If you can ignore the above, and you don't mind a sequel that is really just another take on the first movie, it's enjoyable.

Love and Friendship: Whit Stillman crossed with Jane Austen. This movie is actually based on the novella Lady Susan, which is not one of her six major novels. In this movie, Lady Susan tries to handle her deceased husband's family and she tries to get her daughter married off and perhaps herself, as well. Susan secretly feels superior to everyone, including her daughter, but excepting one close American friend, so she manipulates everyone around her. Some of them fall for her manipulations and some see right through her. The movie is a comedy, with some hilariously stupid people, and the kind of personalities that generally populate Stillman movies.

In particular, Susan prattles endlessly with great authority about what other people are feeling and thinking and how she is in complete control, can easily manage them, and does so for their own good, which is the familiar character trait of certain main characters in Last Days of Disco and Damsels in Distress, or any movie featuring Greta Gerwig. Naturally, these self-deceiving characters must always come fact to face with some kind of thwarting of their plans and some kind of self-realization. In this movie, less of this eventually happens than in the other above-mentioned movies.
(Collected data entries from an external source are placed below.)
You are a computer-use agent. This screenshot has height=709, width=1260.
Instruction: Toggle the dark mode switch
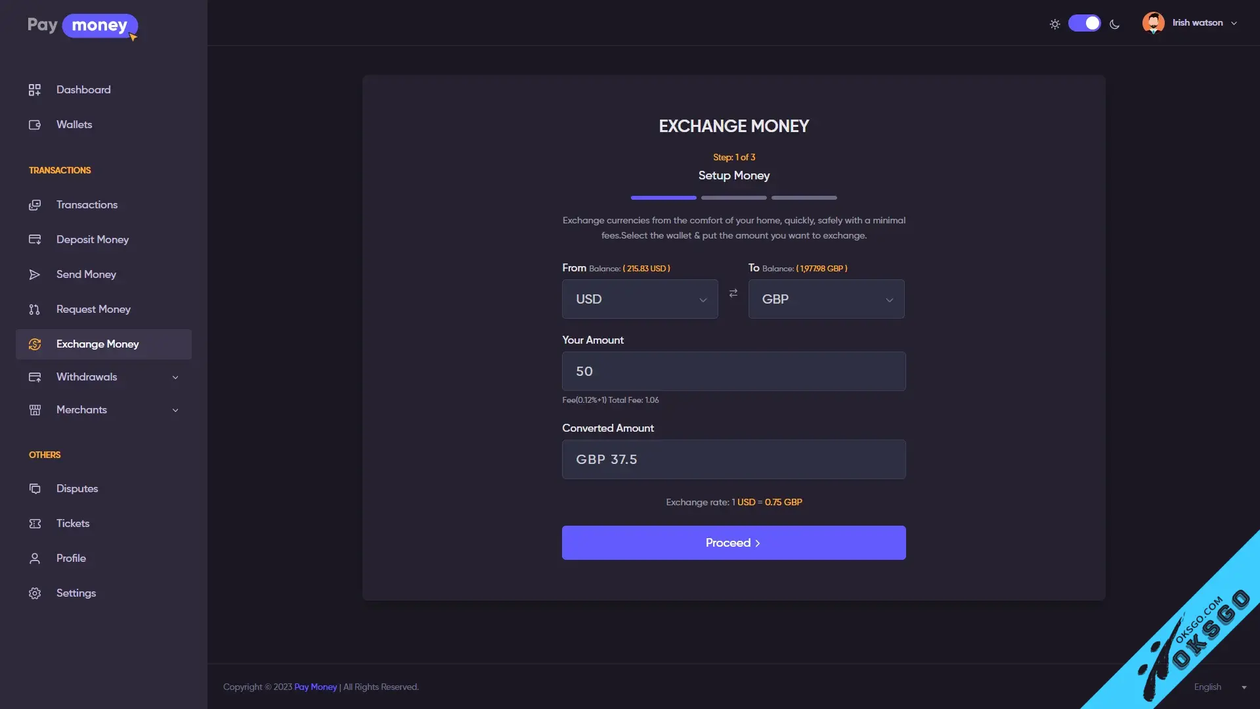(x=1084, y=23)
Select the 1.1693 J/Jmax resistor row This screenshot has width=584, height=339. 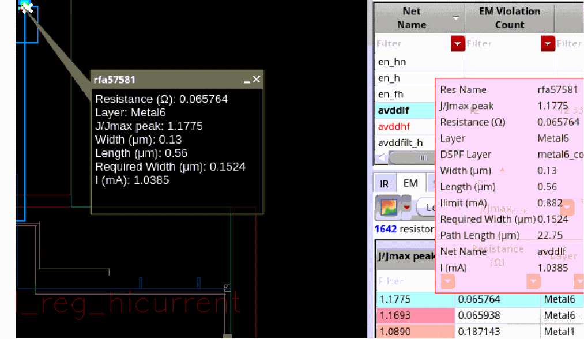(x=414, y=316)
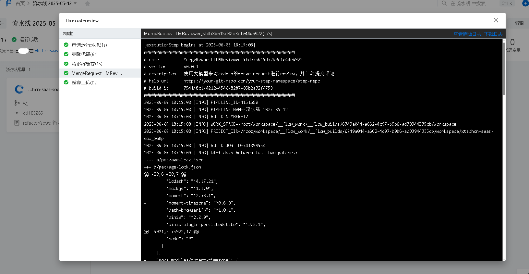Select the 克隆代码(6s) build step
Image resolution: width=529 pixels, height=274 pixels.
pyautogui.click(x=84, y=54)
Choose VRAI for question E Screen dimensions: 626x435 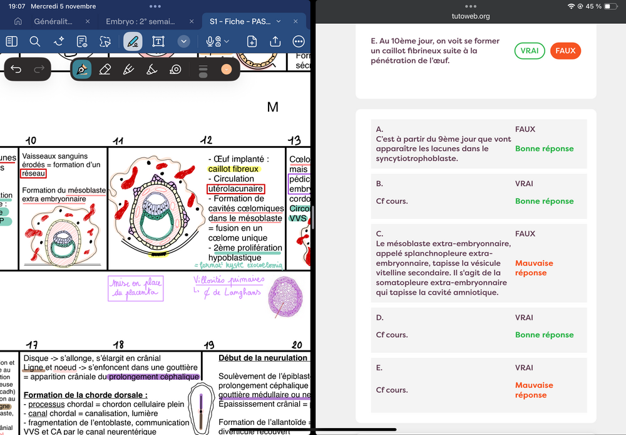point(530,51)
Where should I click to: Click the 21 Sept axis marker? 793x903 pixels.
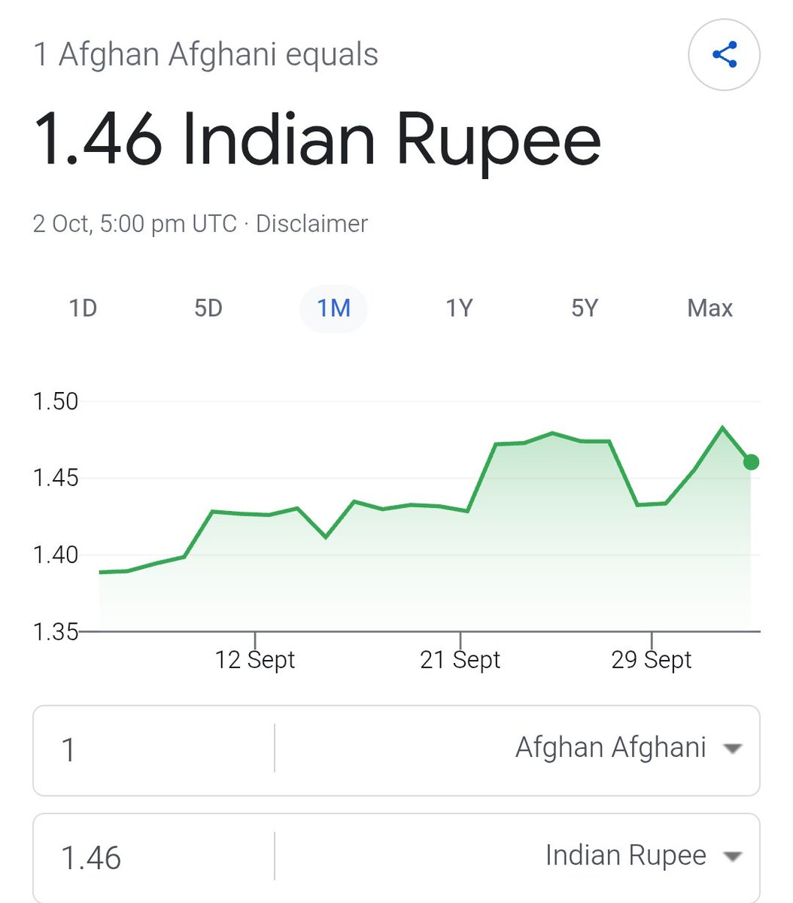click(x=460, y=660)
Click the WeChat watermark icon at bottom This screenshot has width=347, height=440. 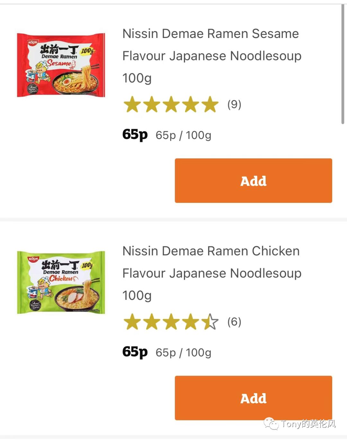[272, 423]
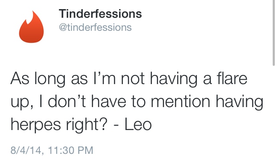The height and width of the screenshot is (166, 277).
Task: Select "As long" at the tweet start
Action: pos(38,79)
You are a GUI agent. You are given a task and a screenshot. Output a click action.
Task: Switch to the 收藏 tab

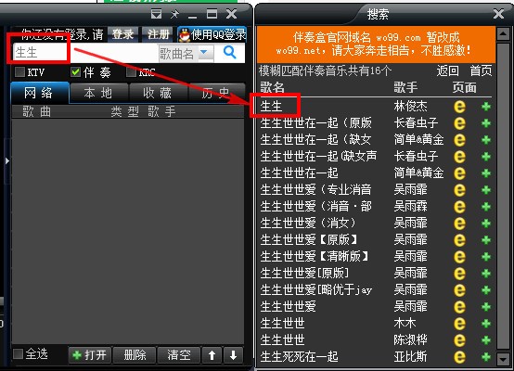[158, 93]
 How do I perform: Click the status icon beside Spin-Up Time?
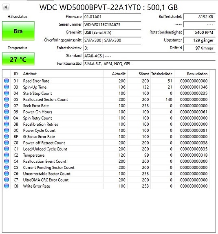pyautogui.click(x=7, y=87)
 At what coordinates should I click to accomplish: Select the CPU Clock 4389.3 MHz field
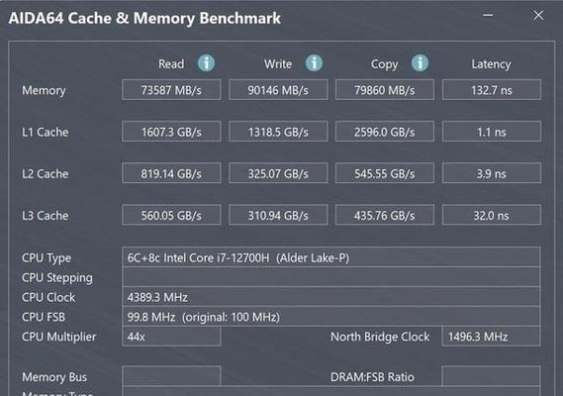pyautogui.click(x=331, y=297)
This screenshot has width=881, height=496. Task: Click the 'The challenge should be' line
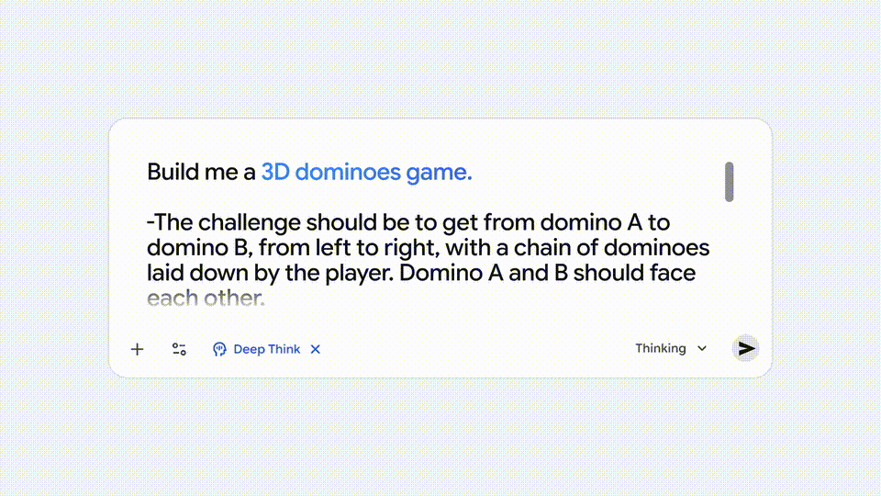tap(275, 223)

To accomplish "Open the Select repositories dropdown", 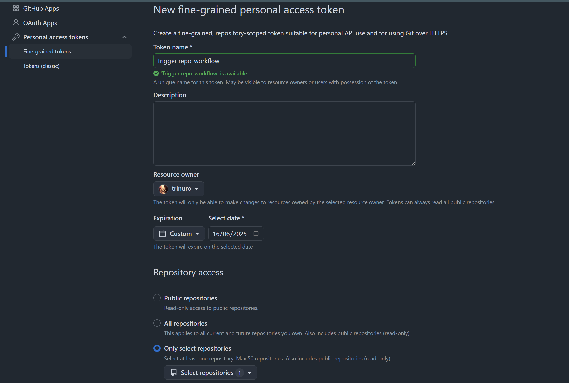I will [x=210, y=373].
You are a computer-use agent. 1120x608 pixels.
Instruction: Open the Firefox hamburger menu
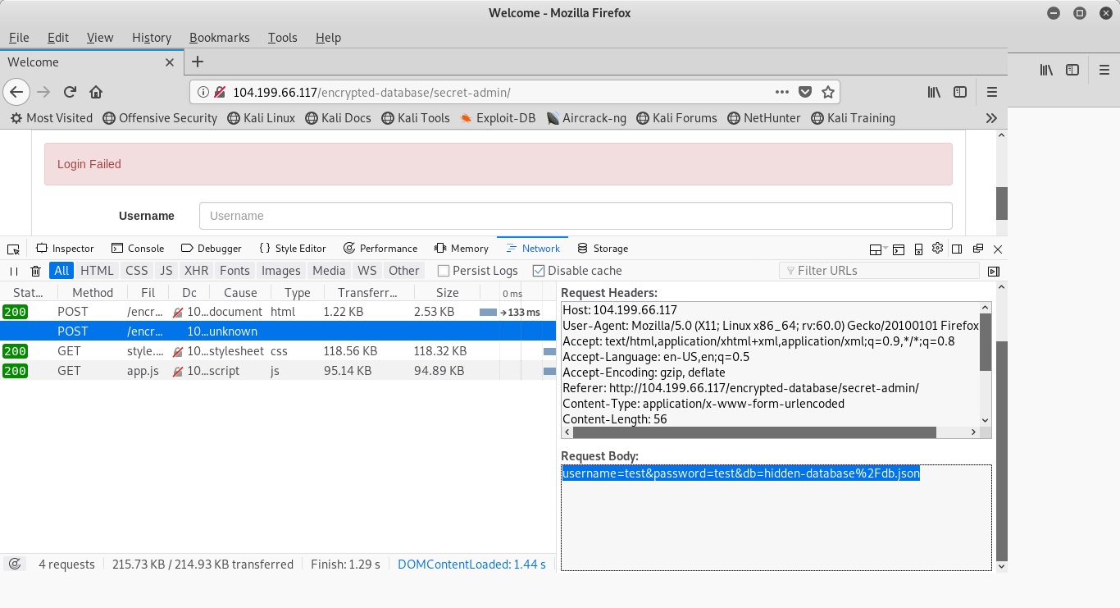click(x=992, y=92)
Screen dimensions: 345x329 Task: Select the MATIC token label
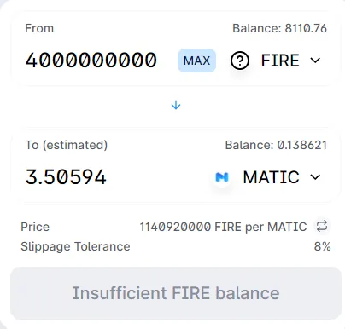tap(271, 177)
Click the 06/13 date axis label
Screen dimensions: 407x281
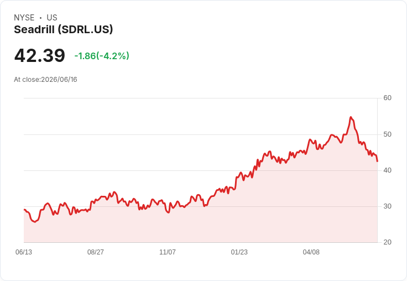24,252
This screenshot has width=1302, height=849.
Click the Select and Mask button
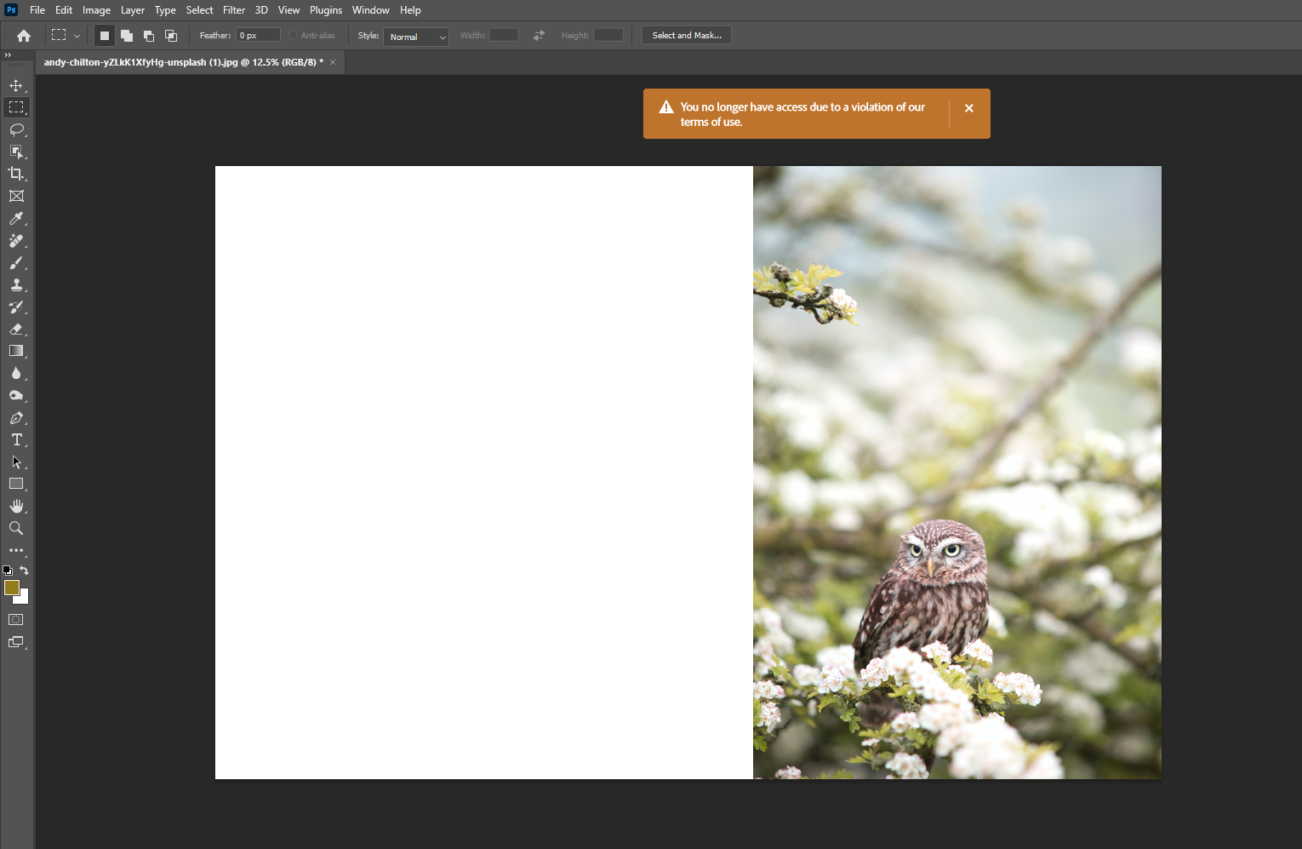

It was hard to follow the first third of the movie, and the loud classical music cues were often too prominent. Susan is certainly not sympathetic, but neither is she thoroughly dislikeable, which is good, because this allows everything to turn out okay. In contrast, Emma from the eponymous book/movie suffered from the desire to perform the same kind of manipulations and lack of self-awareness, but was thoroughly likeable and quite serious about doing good in the world; the other characters around Emma were good characters, drawn out fully. Emma provided classic scenes, lovely dialog, and excellent lessons. This movie/book has some partially drawn characters, average scenes, some nice quotes and put-downs, and covers much of the same ground already covered by Emma. So it's not really a necessary movie. Watchable.